- **EXERCISE DETAILS**
Edit the essay on teaching during the pandemic: reproduce it starting with "Make no mistake, I" and going on through "Insert shoulder shrug.", changing "timeout" to "time-out".

- **PROVIDED TEXT**
I reached ten years of teaching last spring, and never did fathom I’d be in the middle of a pandemic where I couldn’t even hit up a bar and raise a toast with a room full of friends and family to memorialize the milestone. It goes without saying that these times of COVID-19 are truly historic and unlike any other pandemic in history. I can’t stress how humbling (in the worst way possible) it’s been as a teacher to navigate a virtual classroom. Instead of my school days filled with recess duty, making copies, and dealing with 10 kids at a time needing a potty break; instead my days are filled with zoom meetings, reminding kids to stay muted, blindly teaching to a shared screen as I run the risk of not gaging their understanding by sheer facial expression, and talking them through a litany of online platforms all for different uses, and begging them (sometimes threatening them) to keep track of each username, password and codes. “Ask me one more time for your username and see what happens to the marble jar kids.” Little do they know is their precious marble jar they fill to get an ice cream party, has a direct correlation to my metaphorical mental marbles. But I digress.
Like all teachers out there I’ve been faced with a different kind of classroom and the challenge of how to manage said challenges. I don’t worry about a kid getting out of their seat without permission, or side conversations while I’m teaching. But now that unmute button has become my demise. My patience for this reached it’s boiling point back in May. We were three months in the stay at home order and it was all I could do to just push through the last month of school.
Make no mistake, I like to think of myself as a fairly modern teacher, and I never thought I’d go “old school” and put a kid in timeout. But you know, desperate times call for desperate measures; and I’d venture to say these COVID times are fairly desperate. Insert shoulder shrug.

- **EXTRACTED RECORDS**

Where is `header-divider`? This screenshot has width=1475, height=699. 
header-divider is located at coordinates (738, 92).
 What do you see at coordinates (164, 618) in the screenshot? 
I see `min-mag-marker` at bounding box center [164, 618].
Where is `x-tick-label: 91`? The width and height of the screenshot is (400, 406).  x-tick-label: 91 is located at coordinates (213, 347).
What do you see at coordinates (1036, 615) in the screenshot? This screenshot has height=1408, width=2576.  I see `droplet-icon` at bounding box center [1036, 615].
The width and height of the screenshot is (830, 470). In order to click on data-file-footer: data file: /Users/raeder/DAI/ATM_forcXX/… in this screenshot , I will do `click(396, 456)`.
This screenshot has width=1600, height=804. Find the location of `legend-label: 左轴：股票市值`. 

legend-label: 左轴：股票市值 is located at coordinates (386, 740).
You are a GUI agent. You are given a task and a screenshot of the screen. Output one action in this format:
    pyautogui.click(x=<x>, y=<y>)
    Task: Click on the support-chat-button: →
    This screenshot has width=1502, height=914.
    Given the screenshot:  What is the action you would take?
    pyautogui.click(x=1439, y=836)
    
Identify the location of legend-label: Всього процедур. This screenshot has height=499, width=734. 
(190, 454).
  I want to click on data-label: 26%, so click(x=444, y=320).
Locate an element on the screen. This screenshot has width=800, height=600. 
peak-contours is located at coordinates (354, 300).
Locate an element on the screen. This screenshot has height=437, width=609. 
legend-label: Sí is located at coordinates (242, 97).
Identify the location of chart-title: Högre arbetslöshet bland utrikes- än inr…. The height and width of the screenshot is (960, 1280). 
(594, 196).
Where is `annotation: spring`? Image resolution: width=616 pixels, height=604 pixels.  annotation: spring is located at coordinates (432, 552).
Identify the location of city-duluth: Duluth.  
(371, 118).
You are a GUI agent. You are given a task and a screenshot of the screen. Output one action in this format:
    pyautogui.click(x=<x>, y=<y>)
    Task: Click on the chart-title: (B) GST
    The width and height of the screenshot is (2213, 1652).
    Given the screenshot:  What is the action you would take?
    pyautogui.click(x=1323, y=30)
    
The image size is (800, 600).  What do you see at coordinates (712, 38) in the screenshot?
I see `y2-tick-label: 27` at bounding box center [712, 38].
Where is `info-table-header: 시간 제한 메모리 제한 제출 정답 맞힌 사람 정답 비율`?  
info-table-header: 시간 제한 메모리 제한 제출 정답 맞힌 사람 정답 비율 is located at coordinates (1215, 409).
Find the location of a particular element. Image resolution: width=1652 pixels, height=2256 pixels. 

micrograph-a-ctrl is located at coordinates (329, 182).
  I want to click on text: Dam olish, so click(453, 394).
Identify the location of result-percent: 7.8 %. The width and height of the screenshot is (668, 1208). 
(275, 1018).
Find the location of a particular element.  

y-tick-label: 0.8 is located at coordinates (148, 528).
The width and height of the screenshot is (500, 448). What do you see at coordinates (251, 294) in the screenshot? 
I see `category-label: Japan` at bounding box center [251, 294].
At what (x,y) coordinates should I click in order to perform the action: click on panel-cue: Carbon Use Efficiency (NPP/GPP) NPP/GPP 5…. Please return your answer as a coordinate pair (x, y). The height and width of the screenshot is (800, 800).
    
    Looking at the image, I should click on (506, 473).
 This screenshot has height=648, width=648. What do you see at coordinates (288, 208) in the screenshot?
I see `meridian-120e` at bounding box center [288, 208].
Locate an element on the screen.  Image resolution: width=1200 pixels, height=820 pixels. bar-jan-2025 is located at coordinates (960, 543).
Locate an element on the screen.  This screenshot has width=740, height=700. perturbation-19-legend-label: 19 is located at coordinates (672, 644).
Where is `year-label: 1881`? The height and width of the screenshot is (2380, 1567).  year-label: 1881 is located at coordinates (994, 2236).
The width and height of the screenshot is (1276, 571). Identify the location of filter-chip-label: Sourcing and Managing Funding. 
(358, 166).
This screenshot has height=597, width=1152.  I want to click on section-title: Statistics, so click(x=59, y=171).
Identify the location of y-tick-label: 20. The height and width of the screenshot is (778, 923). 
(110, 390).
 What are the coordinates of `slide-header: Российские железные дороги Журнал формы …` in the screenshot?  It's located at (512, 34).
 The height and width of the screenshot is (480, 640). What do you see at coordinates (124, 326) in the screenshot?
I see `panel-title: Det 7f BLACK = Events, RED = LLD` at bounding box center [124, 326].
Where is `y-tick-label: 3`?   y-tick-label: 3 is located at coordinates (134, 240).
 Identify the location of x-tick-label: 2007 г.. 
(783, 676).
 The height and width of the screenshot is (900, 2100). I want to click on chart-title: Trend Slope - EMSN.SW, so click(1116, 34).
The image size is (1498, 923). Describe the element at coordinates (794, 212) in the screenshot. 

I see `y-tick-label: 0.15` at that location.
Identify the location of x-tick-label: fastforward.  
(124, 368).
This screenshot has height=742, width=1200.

- **ANSWER BOX**
Make no mistake, I like to think of myself as a fairly modern teacher, and I never thought I’d go “old school” and put a kid in time-out. But you know, desperate times call for desperate measures; and I’d venture to say these COVID times are fairly desperate. Insert shoulder shrug.